__Task objective__:
Of the lines listed below, return exactly those that run from the line containing "You are a computer-use" through the line containing "Instruction: Select the", both included.

__Recorded data__:
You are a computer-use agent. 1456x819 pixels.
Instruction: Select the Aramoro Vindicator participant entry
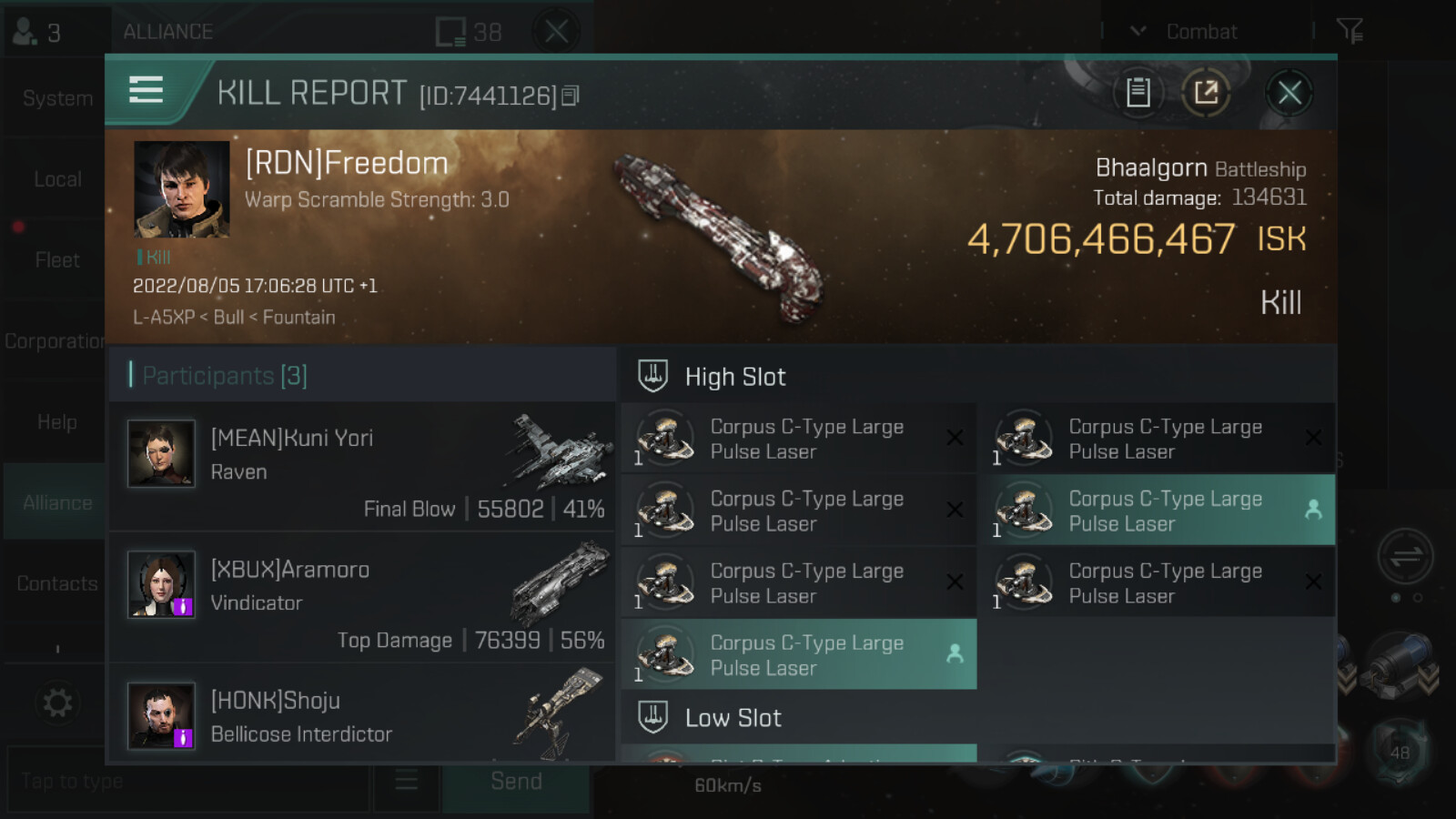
...
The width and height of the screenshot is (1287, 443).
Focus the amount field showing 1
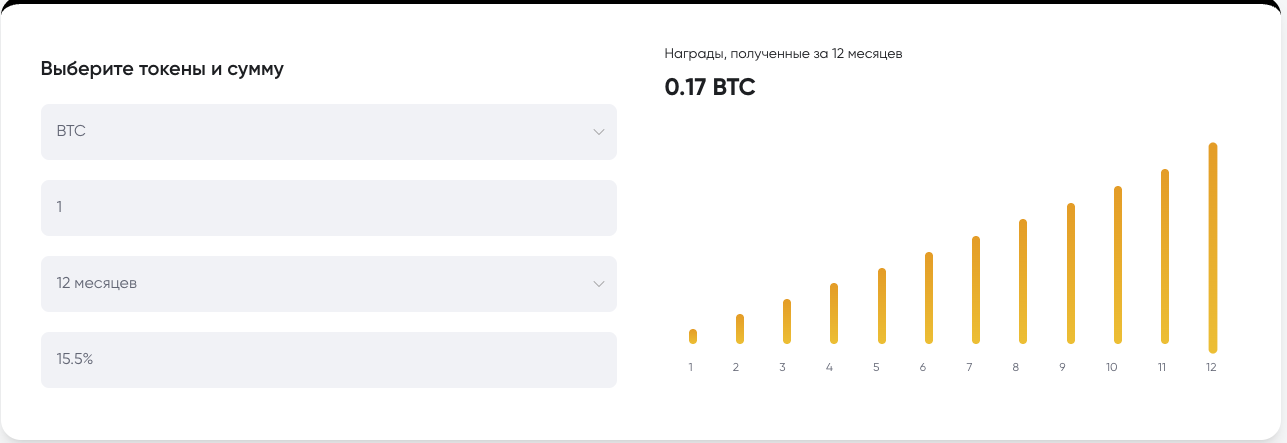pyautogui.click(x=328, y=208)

__Task answer__:
You are a computer-use agent. 1456x819 pixels.
Instruction: Select the Aramoro Vindicator participant entry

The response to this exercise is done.